Let’s check out out demographic variables in aggregate just to get a sense of our sample composition.
We did a free response for gender, so we’ll need to do a little lightweight text processing to generate a histogram. A few participants seem to have put their age in the gender box, so we are missing data for these folks. This categorization is not intended to be normative/prescriptive; this is just for the purpose of generating an approximate overview of gender balance in our sample.
df %>%
filter(trial == 1) %>%
rowwise() %>%
mutate(
gender = tolower(as.character(gender)),
gender = case_when(
grepl("woman", gender, fixed = TRUE) | grepl("female", gender, fixed = TRUE) ~ "woman",
(grepl("man", gender, fixed = TRUE) | grepl("male", gender, fixed = TRUE)) &
! (grepl("woman", gender, fixed = TRUE) | grepl("female", gender, fixed = TRUE)) ~ "man",
TRUE ~ "other")
) %>%
ggplot(aes(y = gender)) +
geom_bar() +
theme_bw()
Our sample is pretty gender biased, but this is a better gender balance than in E1.
Let’s also check out age.
df %>%
filter(trial == 1) %>%
ggplot(aes(y = age)) +
geom_bar() +
theme_bw()
Our sample skews toward younger people as in E1.
What about education?
df %>%
filter(trial == 1) %>%
ggplot(aes(y = education)) +
geom_bar() +
theme_bw()
Lots of college educated MTurk workers as in E1. This is probably a good thing for our study since we are studying how people do data analysis, and analysts tend to be college educated.
Last, let’s look at chart use.
df %>%
filter(trial == 1) %>%
ggplot(aes(y = chart_use)) +
geom_bar() +
theme_bw()
Education and chart use are the only demographic variables that we collected which I would expect to have an impact on performance.
Let’s check out the relationships of those variables with avg absolute error.
df %>%
group_by(education) %>%
summarise(
count = length(unique(workerId)),
workerId = list(workerId),
abs_err = list(abs_err)
) %>%
unnest(cols = c("workerId", "abs_err")) %>%
group_by(workerId, education) %>%
summarise(
avg_abs_err = mean(abs_err),
count = unique(count)
) %>%
ungroup() %>%
filter(count > 10) %>%
ggplot(aes(x = avg_abs_err, y = education)) +
stat_eyeh() +
geom_point(position = position_jitter(), alpha = 0.5) +
theme_bw()
## `summarise()` ungrouping output (override with `.groups` argument)

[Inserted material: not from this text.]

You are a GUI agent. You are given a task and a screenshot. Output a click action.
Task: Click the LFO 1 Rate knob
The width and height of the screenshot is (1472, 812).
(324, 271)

## `summarise()` regrouping output by 'workerId' (override with `.groups` argument)
df %>%
group_by(workerId, chart_use) %>%
summarise(
avg_abs_err = mean(abs_err)
) %>%
ungroup() %>%
ggplot(aes(x = avg_abs_err, y = chart_use)) +
stat_eyeh() +
geom_point(position = position_jitter(), alpha = 0.5) +
theme_bw()
## `summarise()` regrouping output by 'workerId' (override with `.groups` argument)
These conditional distributions are mostly overlapping. People with a doctorate tend to have lower absolute error, but also this is a relatively small subset of our participants such that a strong statistical inference about this may not be warranted.